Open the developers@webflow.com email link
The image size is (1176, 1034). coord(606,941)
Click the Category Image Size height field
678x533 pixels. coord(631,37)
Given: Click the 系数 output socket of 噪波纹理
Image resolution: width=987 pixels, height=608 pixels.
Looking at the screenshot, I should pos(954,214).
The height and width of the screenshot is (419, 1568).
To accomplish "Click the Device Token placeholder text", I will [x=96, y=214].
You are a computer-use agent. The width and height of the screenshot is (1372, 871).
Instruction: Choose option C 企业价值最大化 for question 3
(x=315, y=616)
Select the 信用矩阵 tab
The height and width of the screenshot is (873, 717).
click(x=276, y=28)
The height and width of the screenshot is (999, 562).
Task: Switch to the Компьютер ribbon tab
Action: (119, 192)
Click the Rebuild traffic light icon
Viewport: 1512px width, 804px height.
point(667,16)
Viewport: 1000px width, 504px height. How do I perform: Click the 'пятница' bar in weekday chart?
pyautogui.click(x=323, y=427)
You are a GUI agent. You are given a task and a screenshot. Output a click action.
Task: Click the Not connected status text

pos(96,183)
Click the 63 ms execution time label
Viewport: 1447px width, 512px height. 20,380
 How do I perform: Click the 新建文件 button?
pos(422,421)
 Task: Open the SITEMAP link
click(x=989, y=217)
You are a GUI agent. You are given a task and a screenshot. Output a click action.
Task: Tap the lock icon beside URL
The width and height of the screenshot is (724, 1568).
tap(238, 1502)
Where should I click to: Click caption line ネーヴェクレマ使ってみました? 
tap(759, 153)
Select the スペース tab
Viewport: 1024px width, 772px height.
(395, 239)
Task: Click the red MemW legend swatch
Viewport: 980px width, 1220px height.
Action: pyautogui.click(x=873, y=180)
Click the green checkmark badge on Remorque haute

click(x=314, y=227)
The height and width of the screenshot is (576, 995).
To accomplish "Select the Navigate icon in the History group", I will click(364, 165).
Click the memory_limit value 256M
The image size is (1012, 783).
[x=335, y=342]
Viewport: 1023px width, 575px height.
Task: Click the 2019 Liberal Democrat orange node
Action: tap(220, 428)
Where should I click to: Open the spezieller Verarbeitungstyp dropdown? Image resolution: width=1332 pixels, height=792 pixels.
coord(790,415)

* * * * * * * * *

--- YOUR TASK ---
Pick out every line in the listing above that contains the word "link", and copy each one unchanged.

--- EXERCISE ANSWER ---
Open the developers@webflow.com email link
 Task: Open the SITEMAP link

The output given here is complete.